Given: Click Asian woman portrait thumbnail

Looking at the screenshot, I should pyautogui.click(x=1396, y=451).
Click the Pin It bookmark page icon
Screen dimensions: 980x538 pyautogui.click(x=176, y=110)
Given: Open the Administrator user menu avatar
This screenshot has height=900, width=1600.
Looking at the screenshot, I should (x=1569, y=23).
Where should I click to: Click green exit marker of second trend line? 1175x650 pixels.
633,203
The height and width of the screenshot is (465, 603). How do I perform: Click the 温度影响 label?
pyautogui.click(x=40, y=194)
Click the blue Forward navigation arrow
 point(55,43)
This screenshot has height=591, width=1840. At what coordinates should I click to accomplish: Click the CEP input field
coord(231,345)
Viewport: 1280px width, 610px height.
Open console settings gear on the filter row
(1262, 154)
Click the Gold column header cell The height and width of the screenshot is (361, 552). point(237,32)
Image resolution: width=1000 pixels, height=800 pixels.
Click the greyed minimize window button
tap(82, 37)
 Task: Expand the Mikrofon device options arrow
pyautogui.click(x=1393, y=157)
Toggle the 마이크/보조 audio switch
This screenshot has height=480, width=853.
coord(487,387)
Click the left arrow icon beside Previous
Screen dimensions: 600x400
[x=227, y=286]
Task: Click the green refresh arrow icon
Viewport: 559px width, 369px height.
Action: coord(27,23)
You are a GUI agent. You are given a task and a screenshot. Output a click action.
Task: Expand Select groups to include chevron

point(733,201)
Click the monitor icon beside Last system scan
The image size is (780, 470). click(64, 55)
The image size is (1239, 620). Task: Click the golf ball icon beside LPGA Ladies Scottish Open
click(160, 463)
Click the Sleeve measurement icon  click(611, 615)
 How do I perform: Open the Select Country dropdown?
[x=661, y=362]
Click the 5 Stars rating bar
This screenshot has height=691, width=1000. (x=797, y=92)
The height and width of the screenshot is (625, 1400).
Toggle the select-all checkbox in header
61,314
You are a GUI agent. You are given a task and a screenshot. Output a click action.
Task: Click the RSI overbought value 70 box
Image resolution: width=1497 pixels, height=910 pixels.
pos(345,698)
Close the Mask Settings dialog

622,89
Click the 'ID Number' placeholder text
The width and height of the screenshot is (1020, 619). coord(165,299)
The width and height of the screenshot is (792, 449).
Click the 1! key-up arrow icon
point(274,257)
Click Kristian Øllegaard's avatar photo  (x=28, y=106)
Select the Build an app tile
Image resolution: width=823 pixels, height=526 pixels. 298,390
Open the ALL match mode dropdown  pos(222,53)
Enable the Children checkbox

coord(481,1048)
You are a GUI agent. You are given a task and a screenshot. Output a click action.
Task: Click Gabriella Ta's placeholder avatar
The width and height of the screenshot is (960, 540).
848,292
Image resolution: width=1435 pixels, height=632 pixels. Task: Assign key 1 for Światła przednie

****

# What the exercise asks
Set down the entire listing once more, keeping every line exactly as it reads.

# Task answer
Given: Click Asian woman portrait thumbnail

Looking at the screenshot, I should pyautogui.click(x=1396, y=451).
Click the Pin It bookmark page icon
Screen dimensions: 980x538 pyautogui.click(x=176, y=110)
Given: Open the Administrator user menu avatar
This screenshot has height=900, width=1600.
Looking at the screenshot, I should (x=1569, y=23).
Where should I click to: Click green exit marker of second trend line? 1175x650 pixels.
633,203
The height and width of the screenshot is (465, 603). How do I perform: Click the 温度影响 label?
pyautogui.click(x=40, y=194)
Click the blue Forward navigation arrow
 point(55,43)
This screenshot has height=591, width=1840. At what coordinates should I click to accomplish: Click the CEP input field
coord(231,345)
Viewport: 1280px width, 610px height.
Open console settings gear on the filter row
(1262, 154)
Click the Gold column header cell The height and width of the screenshot is (361, 552). point(237,32)
Image resolution: width=1000 pixels, height=800 pixels.
Click the greyed minimize window button
tap(82, 37)
 Task: Expand the Mikrofon device options arrow
pyautogui.click(x=1393, y=157)
Toggle the 마이크/보조 audio switch
This screenshot has height=480, width=853.
coord(487,387)
Click the left arrow icon beside Previous
Screen dimensions: 600x400
[x=227, y=286]
Task: Click the green refresh arrow icon
Viewport: 559px width, 369px height.
Action: coord(27,23)
You are a GUI agent. You are given a task and a screenshot. Output a click action.
Task: Expand Select groups to include chevron

point(733,201)
Click the monitor icon beside Last system scan
The image size is (780, 470). click(64, 55)
The image size is (1239, 620). Task: Click the golf ball icon beside LPGA Ladies Scottish Open
click(160, 463)
Click the Sleeve measurement icon  click(611, 615)
 How do I perform: Open the Select Country dropdown?
[x=661, y=362]
Click the 5 Stars rating bar
This screenshot has height=691, width=1000. (x=797, y=92)
The height and width of the screenshot is (625, 1400).
Toggle the select-all checkbox in header
61,314
You are a GUI agent. You are given a task and a screenshot. Output a click action.
Task: Click the RSI overbought value 70 box
Image resolution: width=1497 pixels, height=910 pixels.
pos(345,698)
Close the Mask Settings dialog

622,89
Click the 'ID Number' placeholder text
The width and height of the screenshot is (1020, 619). coord(165,299)
The width and height of the screenshot is (792, 449).
Click the 1! key-up arrow icon
point(274,257)
Click Kristian Øllegaard's avatar photo  (x=28, y=106)
Select the Build an app tile
Image resolution: width=823 pixels, height=526 pixels. 298,390
Open the ALL match mode dropdown  pos(222,53)
Enable the Children checkbox

coord(481,1048)
You are a GUI agent. You are given a task and a screenshot. Output a click action.
Task: Click Gabriella Ta's placeholder avatar
The width and height of the screenshot is (960, 540).
848,292
Image resolution: width=1435 pixels, height=632 pixels. Task: Assign key 1 for Światła przednie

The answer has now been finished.